** begin **

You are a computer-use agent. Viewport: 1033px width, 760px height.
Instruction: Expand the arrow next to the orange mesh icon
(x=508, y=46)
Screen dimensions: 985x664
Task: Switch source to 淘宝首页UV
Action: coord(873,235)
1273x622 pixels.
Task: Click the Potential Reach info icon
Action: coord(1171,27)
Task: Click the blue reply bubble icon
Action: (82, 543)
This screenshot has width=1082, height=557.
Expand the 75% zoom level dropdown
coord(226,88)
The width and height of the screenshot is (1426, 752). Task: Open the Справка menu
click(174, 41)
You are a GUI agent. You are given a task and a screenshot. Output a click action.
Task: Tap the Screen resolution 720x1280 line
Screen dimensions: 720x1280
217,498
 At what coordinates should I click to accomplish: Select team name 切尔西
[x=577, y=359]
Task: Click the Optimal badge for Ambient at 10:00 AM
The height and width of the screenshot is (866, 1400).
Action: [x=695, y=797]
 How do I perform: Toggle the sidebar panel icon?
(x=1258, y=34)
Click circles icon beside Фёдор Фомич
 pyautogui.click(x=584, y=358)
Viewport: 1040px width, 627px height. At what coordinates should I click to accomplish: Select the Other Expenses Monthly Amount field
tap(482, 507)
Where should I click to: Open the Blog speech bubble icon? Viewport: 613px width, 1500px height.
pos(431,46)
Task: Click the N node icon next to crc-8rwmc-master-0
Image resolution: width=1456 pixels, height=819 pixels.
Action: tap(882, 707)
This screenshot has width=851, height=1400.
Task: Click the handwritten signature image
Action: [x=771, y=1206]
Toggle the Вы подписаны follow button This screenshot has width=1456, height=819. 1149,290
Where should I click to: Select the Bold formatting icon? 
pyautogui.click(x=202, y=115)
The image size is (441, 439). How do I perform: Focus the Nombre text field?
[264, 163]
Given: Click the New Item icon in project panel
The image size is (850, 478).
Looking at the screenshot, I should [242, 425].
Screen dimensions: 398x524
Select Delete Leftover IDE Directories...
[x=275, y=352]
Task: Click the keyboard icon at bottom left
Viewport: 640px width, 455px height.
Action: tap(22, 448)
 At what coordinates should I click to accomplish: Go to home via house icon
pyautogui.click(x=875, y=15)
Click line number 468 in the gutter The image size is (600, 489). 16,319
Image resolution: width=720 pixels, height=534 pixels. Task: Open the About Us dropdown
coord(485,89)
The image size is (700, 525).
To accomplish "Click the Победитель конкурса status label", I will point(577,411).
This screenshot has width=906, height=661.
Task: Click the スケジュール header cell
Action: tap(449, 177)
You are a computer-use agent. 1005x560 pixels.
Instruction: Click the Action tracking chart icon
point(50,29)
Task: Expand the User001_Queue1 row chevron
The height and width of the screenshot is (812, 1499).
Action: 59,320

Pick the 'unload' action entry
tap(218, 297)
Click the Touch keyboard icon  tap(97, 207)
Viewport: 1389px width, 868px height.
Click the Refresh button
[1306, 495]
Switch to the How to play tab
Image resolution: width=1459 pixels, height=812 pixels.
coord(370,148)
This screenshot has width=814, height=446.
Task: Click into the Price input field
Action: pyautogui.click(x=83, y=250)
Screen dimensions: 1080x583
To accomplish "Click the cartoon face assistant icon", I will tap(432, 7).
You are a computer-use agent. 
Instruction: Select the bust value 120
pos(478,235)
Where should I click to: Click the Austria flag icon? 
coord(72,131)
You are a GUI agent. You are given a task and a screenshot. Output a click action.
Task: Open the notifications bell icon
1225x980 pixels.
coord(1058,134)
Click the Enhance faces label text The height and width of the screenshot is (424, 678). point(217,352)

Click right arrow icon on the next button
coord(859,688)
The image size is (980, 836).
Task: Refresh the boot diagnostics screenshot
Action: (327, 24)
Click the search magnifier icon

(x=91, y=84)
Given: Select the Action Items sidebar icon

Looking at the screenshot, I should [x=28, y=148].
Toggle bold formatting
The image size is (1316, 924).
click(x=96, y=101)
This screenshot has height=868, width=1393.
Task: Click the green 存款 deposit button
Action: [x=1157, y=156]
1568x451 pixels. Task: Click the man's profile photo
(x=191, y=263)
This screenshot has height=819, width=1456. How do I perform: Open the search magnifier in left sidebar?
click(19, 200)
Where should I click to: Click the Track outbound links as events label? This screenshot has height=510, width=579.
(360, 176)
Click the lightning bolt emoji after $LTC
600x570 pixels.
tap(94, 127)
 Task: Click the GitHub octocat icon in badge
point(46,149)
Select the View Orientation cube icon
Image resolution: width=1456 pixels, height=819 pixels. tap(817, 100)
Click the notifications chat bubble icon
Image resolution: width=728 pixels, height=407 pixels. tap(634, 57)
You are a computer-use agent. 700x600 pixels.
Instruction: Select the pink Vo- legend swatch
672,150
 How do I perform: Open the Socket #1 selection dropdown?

** end **

What is asked:
Swap every "How do I perform" in the records above for "How can I perform" and leave everything else unchanged.

Correct answer:
You are a computer-use agent. Viewport: 1033px width, 760px height.
Instruction: Expand the arrow next to the orange mesh icon
(x=508, y=46)
Screen dimensions: 985x664
Task: Switch source to 淘宝首页UV
Action: coord(873,235)
1273x622 pixels.
Task: Click the Potential Reach info icon
Action: coord(1171,27)
Task: Click the blue reply bubble icon
Action: (82, 543)
This screenshot has width=1082, height=557.
Expand the 75% zoom level dropdown
coord(226,88)
The width and height of the screenshot is (1426, 752). Task: Open the Справка menu
click(174, 41)
You are a GUI agent. You are given a task and a screenshot. Output a click action.
Task: Tap the Screen resolution 720x1280 line
Screen dimensions: 720x1280
217,498
 At what coordinates should I click to accomplish: Select team name 切尔西
[x=577, y=359]
Task: Click the Optimal badge for Ambient at 10:00 AM
The height and width of the screenshot is (866, 1400).
Action: [x=695, y=797]
 How can I perform: Toggle the sidebar panel icon?
(x=1258, y=34)
Click circles icon beside Фёдор Фомич
 pyautogui.click(x=584, y=358)
Viewport: 1040px width, 627px height. At what coordinates should I click to accomplish: Select the Other Expenses Monthly Amount field
tap(482, 507)
Where should I click to: Open the Blog speech bubble icon? Viewport: 613px width, 1500px height.
pos(431,46)
Task: Click the N node icon next to crc-8rwmc-master-0
Image resolution: width=1456 pixels, height=819 pixels.
Action: tap(882, 707)
This screenshot has width=851, height=1400.
Task: Click the handwritten signature image
Action: [x=771, y=1206]
Toggle the Вы подписаны follow button This screenshot has width=1456, height=819. 1149,290
Where should I click to: Select the Bold formatting icon? 
pyautogui.click(x=202, y=115)
The image size is (441, 439). How can I perform: Focus the Nombre text field?
[264, 163]
Given: Click the New Item icon in project panel
The image size is (850, 478).
Looking at the screenshot, I should [242, 425].
Screen dimensions: 398x524
Select Delete Leftover IDE Directories...
[x=275, y=352]
Task: Click the keyboard icon at bottom left
Viewport: 640px width, 455px height.
Action: tap(22, 448)
 At what coordinates should I click to accomplish: Go to home via house icon
pyautogui.click(x=875, y=15)
Click line number 468 in the gutter The image size is (600, 489). 16,319
Image resolution: width=720 pixels, height=534 pixels. Task: Open the About Us dropdown
coord(485,89)
The image size is (700, 525).
To accomplish "Click the Победитель конкурса status label", I will point(577,411).
This screenshot has width=906, height=661.
Task: Click the スケジュール header cell
Action: tap(449, 177)
You are a computer-use agent. 1005x560 pixels.
Instruction: Click the Action tracking chart icon
point(50,29)
Task: Expand the User001_Queue1 row chevron
The height and width of the screenshot is (812, 1499).
Action: 59,320

Pick the 'unload' action entry
tap(218, 297)
Click the Touch keyboard icon  tap(97, 207)
Viewport: 1389px width, 868px height.
Click the Refresh button
[1306, 495]
Switch to the How to play tab
Image resolution: width=1459 pixels, height=812 pixels.
coord(370,148)
This screenshot has width=814, height=446.
Task: Click into the Price input field
Action: pyautogui.click(x=83, y=250)
Screen dimensions: 1080x583
To accomplish "Click the cartoon face assistant icon", I will tap(432, 7).
You are a computer-use agent. 
Instruction: Select the bust value 120
pos(478,235)
Where should I click to: Click the Austria flag icon? 
coord(72,131)
You are a GUI agent. You are given a task and a screenshot. Output a click action.
Task: Open the notifications bell icon
1225x980 pixels.
coord(1058,134)
Click the Enhance faces label text The height and width of the screenshot is (424, 678). point(217,352)

Click right arrow icon on the next button
coord(859,688)
The image size is (980, 836).
Task: Refresh the boot diagnostics screenshot
Action: (327, 24)
Click the search magnifier icon

(x=91, y=84)
Given: Select the Action Items sidebar icon

Looking at the screenshot, I should [x=28, y=148].
Toggle bold formatting
The image size is (1316, 924).
click(x=96, y=101)
This screenshot has height=868, width=1393.
Task: Click the green 存款 deposit button
Action: [x=1157, y=156]
1568x451 pixels. Task: Click the man's profile photo
(x=191, y=263)
This screenshot has height=819, width=1456. How can I perform: Open the search magnifier in left sidebar?
click(19, 200)
Where should I click to: Click the Track outbound links as events label? This screenshot has height=510, width=579.
(360, 176)
Click the lightning bolt emoji after $LTC
600x570 pixels.
tap(94, 127)
 Task: Click the GitHub octocat icon in badge
point(46,149)
Select the View Orientation cube icon
Image resolution: width=1456 pixels, height=819 pixels. tap(817, 100)
Click the notifications chat bubble icon
Image resolution: width=728 pixels, height=407 pixels. tap(634, 57)
You are a computer-use agent. 700x600 pixels.
Instruction: Select the pink Vo- legend swatch
672,150
 How can I perform: Open the Socket #1 selection dropdown?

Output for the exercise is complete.